The foundation formed following the San Bruno pipeline explosion is considering a potential grant program intended to benefit workers who respond to such a tragedy.
The San Bruno Community Foundation approved earlier this month establishing a committee responsible for working with members of the local police and fire department to discuss support initiatives.
Though the idea is still in its formative stages and will continue developing, foundation Director Leslie Hatamiya lauded the potential vision.
“We were born out of a tragedy and disaster, so this speaks to where the money came from. And it is a way of honoring the Crestmoor neighborhood and what they went through and making sure the community is prepared moving forward,” said Hatamiya, the top administrator for the foundation charged with allocating the nearly $70 million paid by Pacific Gas and Electric to San Bruno following the explosion.
With the board’s approval to form the committee comes a later opportunity to fund a couple of grant initiatives aiming to offer police professional development and the fire department additional emergency response supplies.
For police, the department identified the Mindful Badge Initiative as a desirable training program which they may appreciate grant funding to attend.
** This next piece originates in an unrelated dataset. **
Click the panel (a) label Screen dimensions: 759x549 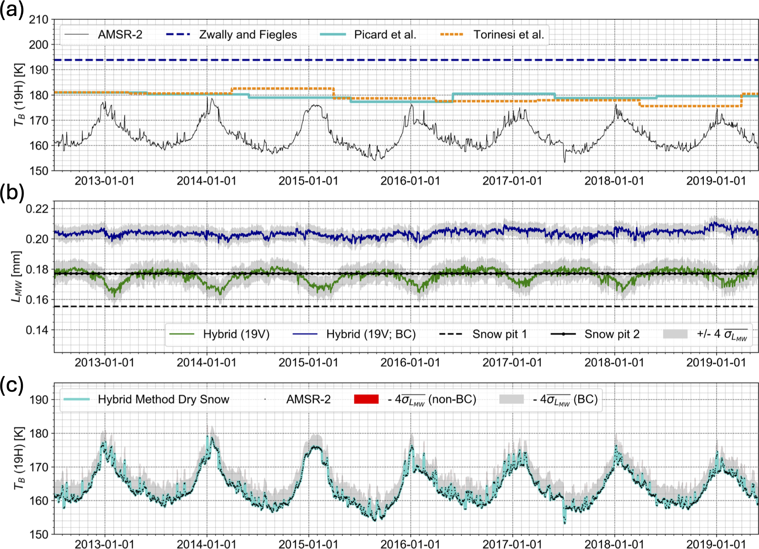[12, 10]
The program specializes in fortifying the bond between law enforcement departments and the communities they serve, by broadening the perspective of officers to be more compassionate and empathetic, according to the program’s website.
“It will help them dealing with their job and creates a healthier police force while improving their relationship with the community,” said Hatamiya.
Considering the rash of clashes across the nation between police and the communities they are appointed to serve — occasionally resulting in use of lethal force — Hatamiya said the mindfulness program is designed to prevent such concerns locally.
“We think San Bruno police have a good relationship with the community, but there is this larger national conversation around tension between communities and law enforcement,” she said.
The training offers additional mental health benefits to police who may be feeling overwhelmed by the immense pressures tied to their jobs as well, according to the website.
“It creates a healthier police force and improves the relationship with the community,” said Hatamiya.
San Bruno Police Chief Ed Barberini withheld comment on the nature of the program, but a staff report indicates City Manager Connie Jackson was receptive to the proposal for the foundation to support first responders.
Hatamiya said the grant funding could be successful in supporting programs which first responders may appreciate, but their departmental budgets do not account for.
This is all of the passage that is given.